**Extract to read:**
>>>

We’re creatives. Whether it’s songwriting, album art conception and the creative energy and effective tactics that are needed to get a project off the ground, there’s no disputing that we are creatives. It’s what we do.
And because we live in this ephemeral bubble of music and ministry that cross-pollinates with a creative industry, we hear a few different buzzwords everywhere we go. Innovation, originality. Impact. Moving forward. Every few years, they change—maybe we get a few new ones, maybe some go out of style. It’s always different, and yet it’s always the same. The point of these buzzwords is to try and communicate what the end result will be, what the point of being creative is supposed to manifest as. Yet, we don’t need to be told that. We know it.
People are constantly trying to teach creativity. But you can’t. You don’t have to. All you have to do is liberate it.
We’re out in the community often. And as we’re talking with students, pastors, friends, family and everyone in between, we’ve been struck by how often we’re presented with people’s’ passions. The things that they love and the things that drive them. They’ll always tell us about something else in their life to which they bring a huge interest, whether it’s music, hiking, reading, sports—or even their actual ministry and the Lord’s presence.

<<<

**Questions:**
1. In the passage on creativity, what does it say is all you have to do with creativity instead of teaching it?
2. Reproduce the passage on creativity word for word, starting at the words "People are constantly" and ending after "the Lord’s presence.".

**Supplied data:**
>>>

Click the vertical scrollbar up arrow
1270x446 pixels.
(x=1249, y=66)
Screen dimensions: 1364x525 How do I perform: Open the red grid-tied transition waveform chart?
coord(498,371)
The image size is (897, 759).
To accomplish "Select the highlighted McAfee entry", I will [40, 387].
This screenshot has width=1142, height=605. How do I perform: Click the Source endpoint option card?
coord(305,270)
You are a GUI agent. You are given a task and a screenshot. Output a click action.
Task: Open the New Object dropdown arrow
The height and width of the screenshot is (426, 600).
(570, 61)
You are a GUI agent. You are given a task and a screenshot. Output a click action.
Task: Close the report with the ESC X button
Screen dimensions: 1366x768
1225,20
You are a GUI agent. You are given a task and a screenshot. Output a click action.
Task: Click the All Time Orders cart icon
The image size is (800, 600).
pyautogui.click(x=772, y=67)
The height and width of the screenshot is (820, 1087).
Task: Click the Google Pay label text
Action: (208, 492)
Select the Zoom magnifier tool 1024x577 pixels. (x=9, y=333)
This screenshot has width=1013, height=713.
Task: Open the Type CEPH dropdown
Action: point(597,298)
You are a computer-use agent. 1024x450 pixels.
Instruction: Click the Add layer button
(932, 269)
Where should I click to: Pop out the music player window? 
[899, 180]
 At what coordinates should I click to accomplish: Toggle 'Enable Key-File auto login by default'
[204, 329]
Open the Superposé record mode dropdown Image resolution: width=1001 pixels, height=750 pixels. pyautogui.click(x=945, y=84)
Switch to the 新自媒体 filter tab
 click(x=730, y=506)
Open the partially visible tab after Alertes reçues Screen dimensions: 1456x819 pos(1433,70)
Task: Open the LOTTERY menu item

<<<

**Solutions to the problems:**
1. Liberate it.

2.
People are constantly trying to teach creativity. But you can’t. You don’t have to. All you have to do is liberate it.
We’re out in the community often. And as we’re talking with students, pastors, friends, family and everyone in between, we’ve been struck by how often we’re presented with people’s’ passions. The things that they love and the things that drive them. They’ll always tell us about something else in their life to which they bring a huge interest, whether it’s music, hiking, reading, sports—or even their actual ministry and the Lord’s presence.